Pour ce premier référendum dans les pays de l’Union européenne, 76,73% des électeurs espagnols ont dit « oui » au texte de la Constitution de l’Union, contre 17,24 % de « non » et 6 % de bulletins nuls, selon les résultats officiels du ministère de l’Intérieur.
Ainsi, et par régions autonomes, les Catalans et les Basques ont été les moins enthousiastes à voter en faveur du texte. En Catalogne, seuls 64,64 % des électeurs ont voté pour la Constitution, alors que 28,07 % ont voté contre. Au Pays-Basque, 62,61 % seulement des votants se sont prononcés pour le texte, contre 33,66 % qui l’ont rejeté.

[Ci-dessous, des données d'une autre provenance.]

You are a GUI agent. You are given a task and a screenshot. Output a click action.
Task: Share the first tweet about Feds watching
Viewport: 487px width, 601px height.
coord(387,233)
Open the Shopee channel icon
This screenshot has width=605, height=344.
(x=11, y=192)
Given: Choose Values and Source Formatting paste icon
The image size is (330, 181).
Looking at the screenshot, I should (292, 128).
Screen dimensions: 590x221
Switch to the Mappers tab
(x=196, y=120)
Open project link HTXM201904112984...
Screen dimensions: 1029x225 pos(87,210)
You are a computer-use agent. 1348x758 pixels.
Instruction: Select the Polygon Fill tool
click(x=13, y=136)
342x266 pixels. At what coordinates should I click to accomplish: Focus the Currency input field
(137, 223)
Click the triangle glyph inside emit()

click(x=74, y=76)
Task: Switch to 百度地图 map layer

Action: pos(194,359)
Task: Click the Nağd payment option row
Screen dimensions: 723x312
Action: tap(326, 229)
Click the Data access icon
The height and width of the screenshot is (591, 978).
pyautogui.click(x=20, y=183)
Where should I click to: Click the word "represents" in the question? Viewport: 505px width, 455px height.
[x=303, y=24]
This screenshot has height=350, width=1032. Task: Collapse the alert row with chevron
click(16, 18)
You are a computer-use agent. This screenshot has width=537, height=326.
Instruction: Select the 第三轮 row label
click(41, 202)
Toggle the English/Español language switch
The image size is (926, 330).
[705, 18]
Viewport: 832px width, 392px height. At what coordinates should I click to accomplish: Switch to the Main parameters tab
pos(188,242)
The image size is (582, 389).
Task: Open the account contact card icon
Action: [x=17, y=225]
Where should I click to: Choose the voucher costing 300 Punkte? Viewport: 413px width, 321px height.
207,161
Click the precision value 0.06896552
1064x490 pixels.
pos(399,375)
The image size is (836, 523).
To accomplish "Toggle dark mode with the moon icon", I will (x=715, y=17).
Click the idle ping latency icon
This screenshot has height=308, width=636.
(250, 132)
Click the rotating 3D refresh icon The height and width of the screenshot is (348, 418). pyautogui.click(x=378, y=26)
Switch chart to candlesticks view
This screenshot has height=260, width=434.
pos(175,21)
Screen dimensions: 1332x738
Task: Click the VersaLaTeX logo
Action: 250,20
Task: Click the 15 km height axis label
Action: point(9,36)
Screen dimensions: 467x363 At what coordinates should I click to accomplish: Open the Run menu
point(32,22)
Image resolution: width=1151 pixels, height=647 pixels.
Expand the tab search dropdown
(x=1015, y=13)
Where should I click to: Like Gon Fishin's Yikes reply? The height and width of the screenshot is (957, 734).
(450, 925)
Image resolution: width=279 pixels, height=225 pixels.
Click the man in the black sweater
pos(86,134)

Après l’annonce des résultats définitifs, le Premier ministre espagnol, José Luis Rodriguez Zapatero, a qualifié le triomphe du « oui » de « catégorique ». « Les Espagnols ont fait l’Histoire en Europe », a-t-il dit. Le chef de l’opposition et secrétaire général du Parti populaire (PP), Mariano Rajoy, s’est félicité également de la victoire du « oui », regrettant toutefois le faible taux de participation. Mariano Rajoy a, notamment, rendu les socialistes responsables du manque d’intérêt des Espagnols envers le référendum et a accusé le Premier ministre, Zapatero, de s’être précipité en convoquant un référendum sur la Constitution européenne. « Il voulait être un modèle pour l’Europe et ce faible taux de participation suppose un échec », a-t-il dit dans une déclaration reprise par l’AFP. En effet, selon plusieurs sondages effectués à quelques jours du vote, neuf Espagnols sur dix disaient ignorer l’essentiel des 350 pages de la Constitution.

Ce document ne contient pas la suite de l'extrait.